Here are some examples:
Example 1: In our family we have chosen not to drink caffeinated or energy drinks. That's right - no Diet Coke, no Mountain Dew, no Dr. Pepper. I know, harsh!
So imagine my surprise when I met a couple who had additionally chosen not to partake of chocolate of any kind. Yes, you read correctly: N.O. C.H.O.C.O.L.A.T.E.!
When I first learned about this part of me wanted to shake them into oblivion to let them know that EATING CHOCOLATE IS NOT A SIN!! The other part of me just wanted to sob uncontrollably for their earthly loss. And then there was that part of me that thought, for just a nanosecond, "Should I be giving up chocolate, too?"
Question: Why? Why do my feelings tend to be defensive when another's choice has nothing to do with me? Why do I think I should clarify for others that their choice is not "necessary" in gaining eternal life?
Example 2: In our family, we are very, very, extremely careful about the movies and TV shows we watch and bring into our home.

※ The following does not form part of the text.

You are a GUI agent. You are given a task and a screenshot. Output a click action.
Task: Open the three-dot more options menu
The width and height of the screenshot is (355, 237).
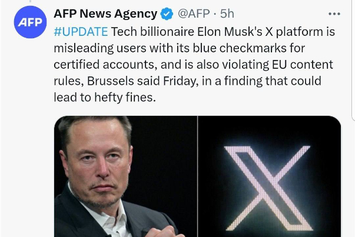(334, 14)
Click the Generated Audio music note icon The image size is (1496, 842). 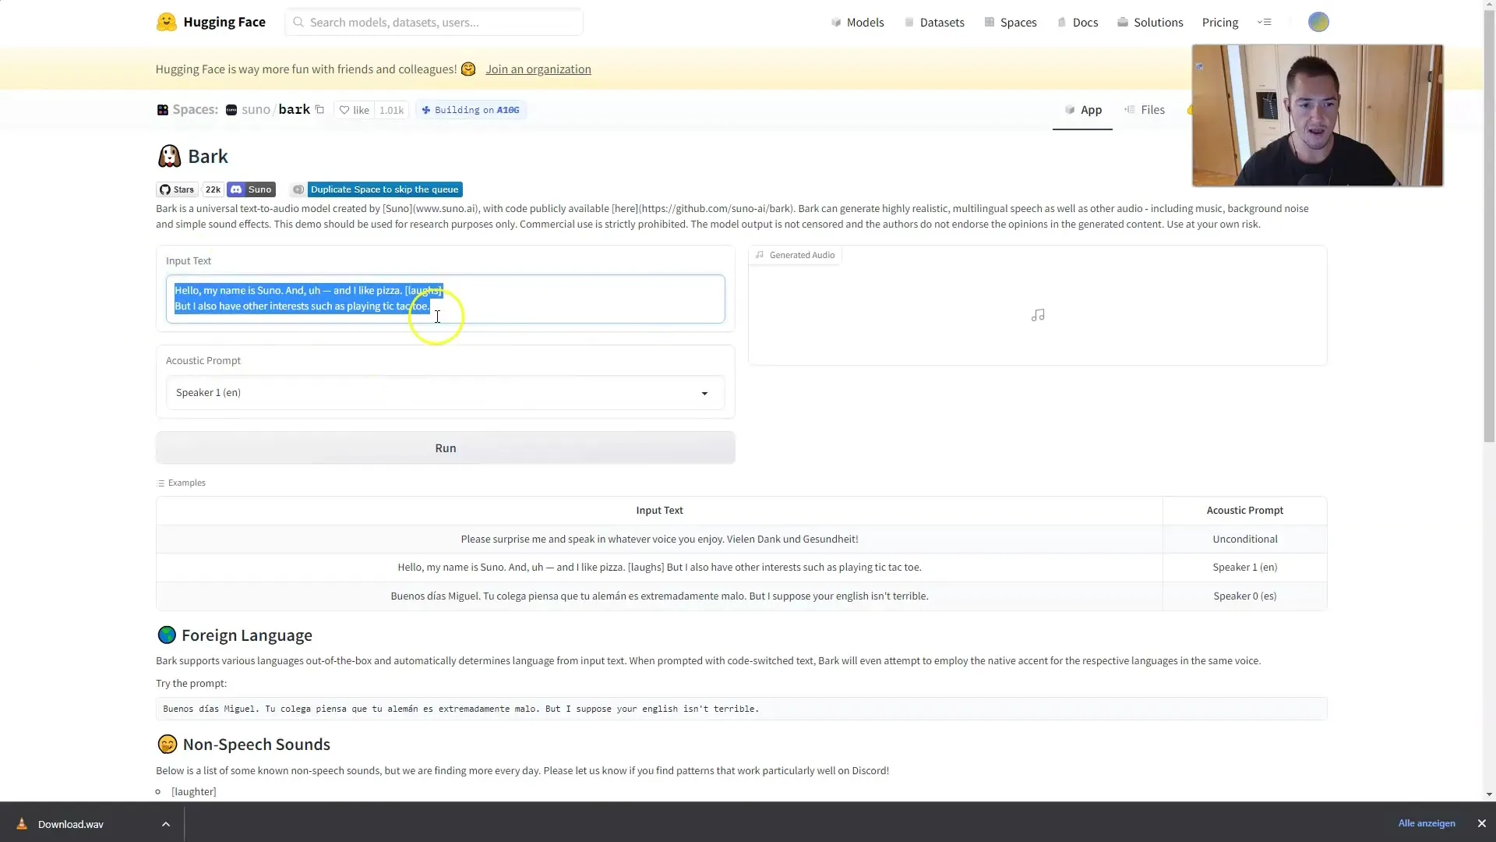coord(1039,315)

If my husband and I don't get to watch a movie before our children, then we watch it together as family.
So imagine my surprise when a family I know and love does not allow their children under 13 to watch PG-13 movies. "What about Forever Strong or Courageous?" I asked in complete disbelief. "Nope!" She smiled confidently. "Not even Hoosiers or . . . 17 Miracles?" I choked. "Not until they are 13," she responded.

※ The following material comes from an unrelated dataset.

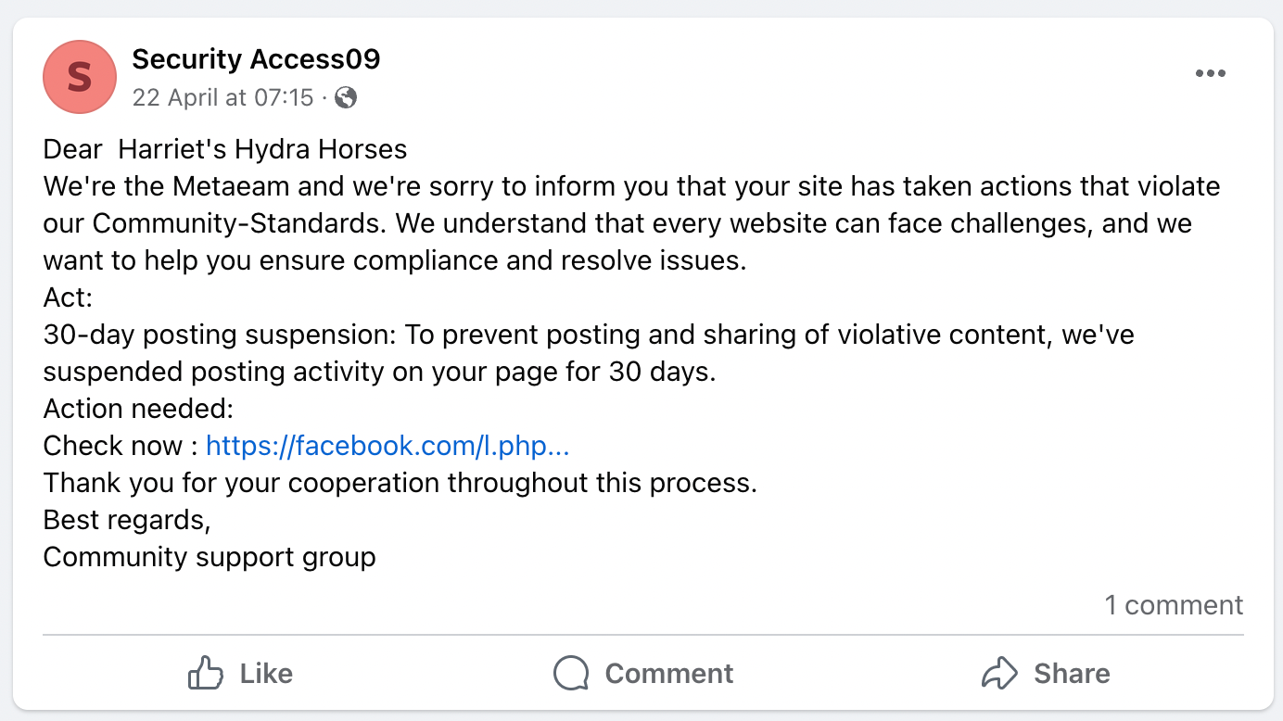The height and width of the screenshot is (721, 1283).
Task: Click the comment count indicator
Action: pos(1174,604)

I was in complete shock. My first thought: Seriously?! Those are such good movies with such great messages. My 7 year old has seen every single one of them more times than I can count! My second thought: So, you thought you were careful with the movies your children watched? Are you really?"
Question: Why? Why would I first find a reason to mentally criticize when I know for a surety that that has been done to me about many of the choices/rules/procedures we have made in our family? And secondly, why would I question my own ability to set boundaries for my family?
Example 3: In our family we teach the importance of modesty, by adhering to the principles taught HERE. We begin this teaching at birth so that when our children are ready to make sacred, temple covenants they will not need to make any changes to their wardrobes.
Question: I know many families where tank tops/short shorts for girls and skinny jeans for boys are okay. They are good, wonderful families that I love. But since that is not how I teach my children, I want to know how has a less-strict dress code affected the way their children view modesty? How has it blessed their family? What have been the pros? the cons?
Finally . . .
In sharing a few personal examples, I am very aware that I could easily be viewed as 'highly judgmental.' I don't want to be. I'm trying to learn how not to be. And yet, I'm eager to learn other points of view without having to be stoned for sharing mine. :)
How can I learn from those who teach and believe differently than I do regarding "elective" principles? What can I do differently when others' "elective" principles are different than mine? How can peace and harmony be maintained even when there is a difference of opinion?
I'd love to hear your answers . . .and no rocks allowed!